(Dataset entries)
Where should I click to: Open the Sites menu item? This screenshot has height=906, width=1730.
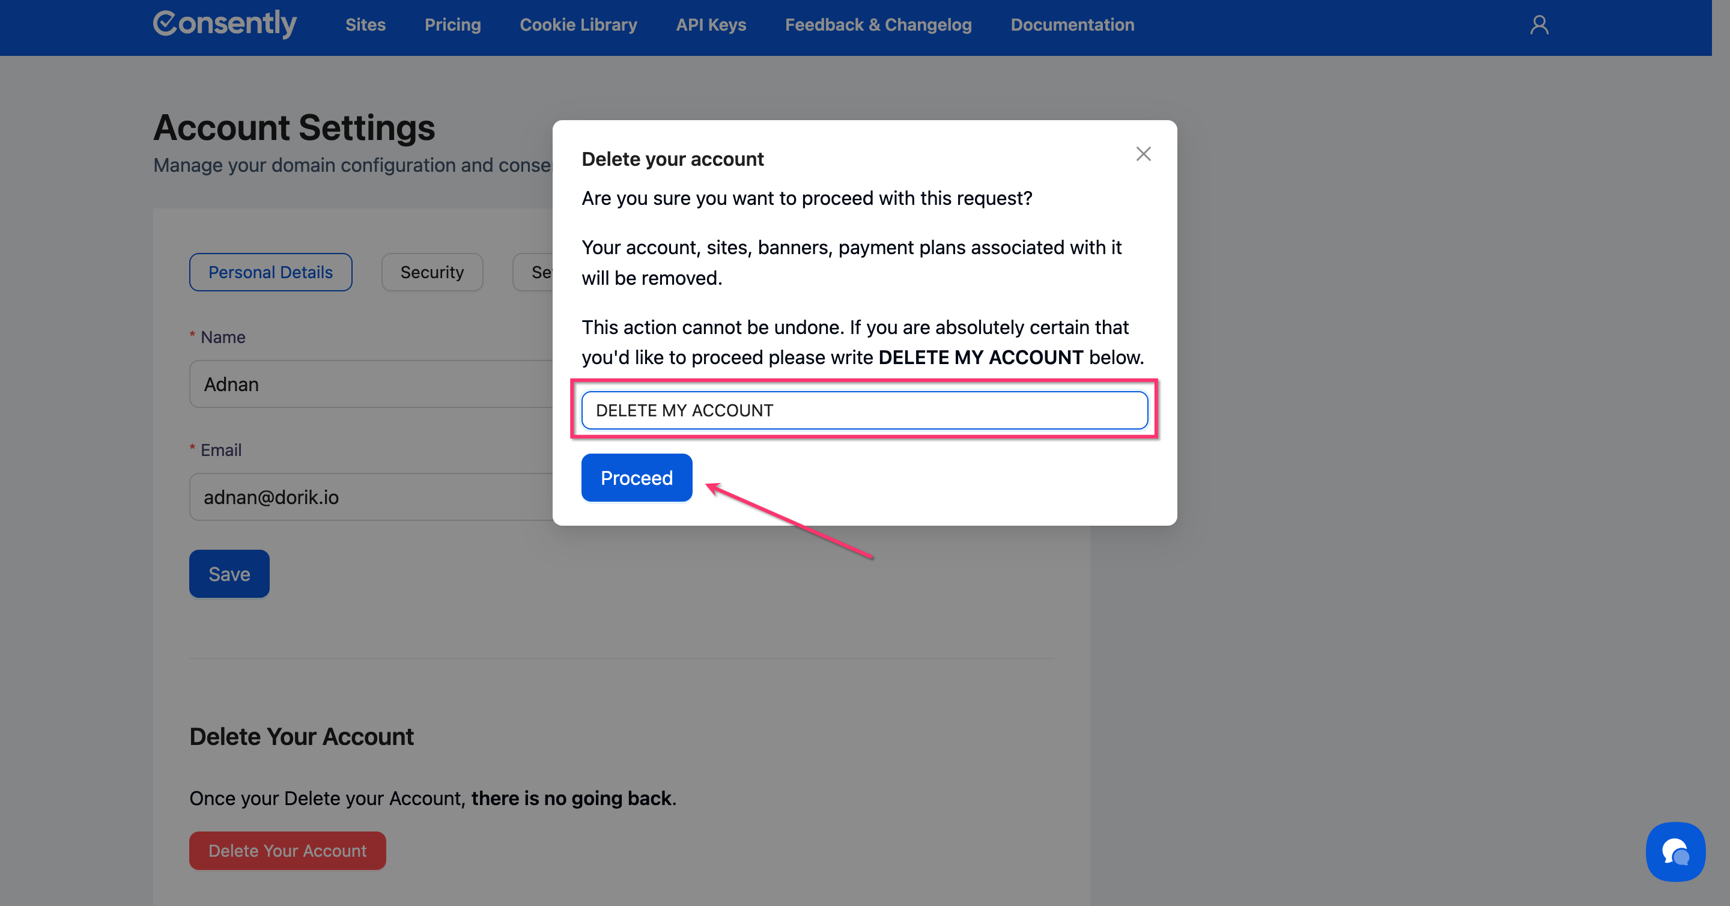[365, 25]
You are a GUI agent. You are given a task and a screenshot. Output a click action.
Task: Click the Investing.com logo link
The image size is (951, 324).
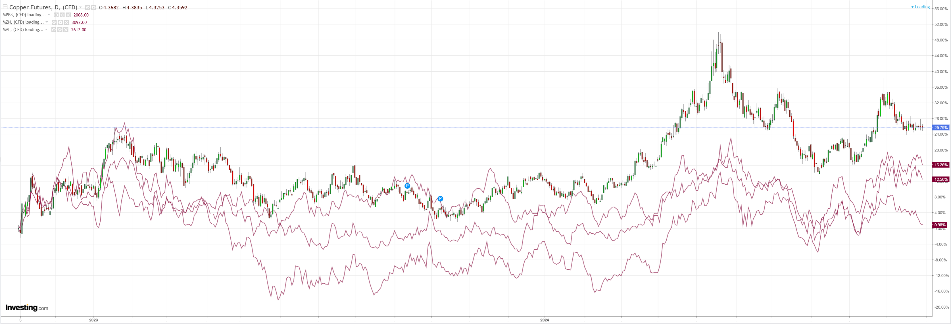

** Assignment **
Omit all pictures, and repeat exactly the lines from the line containing "Task: Click the Investing.com logo link" through the end of the data.

** Exercise output **
Task: Click the Investing.com logo link
The image size is (951, 324).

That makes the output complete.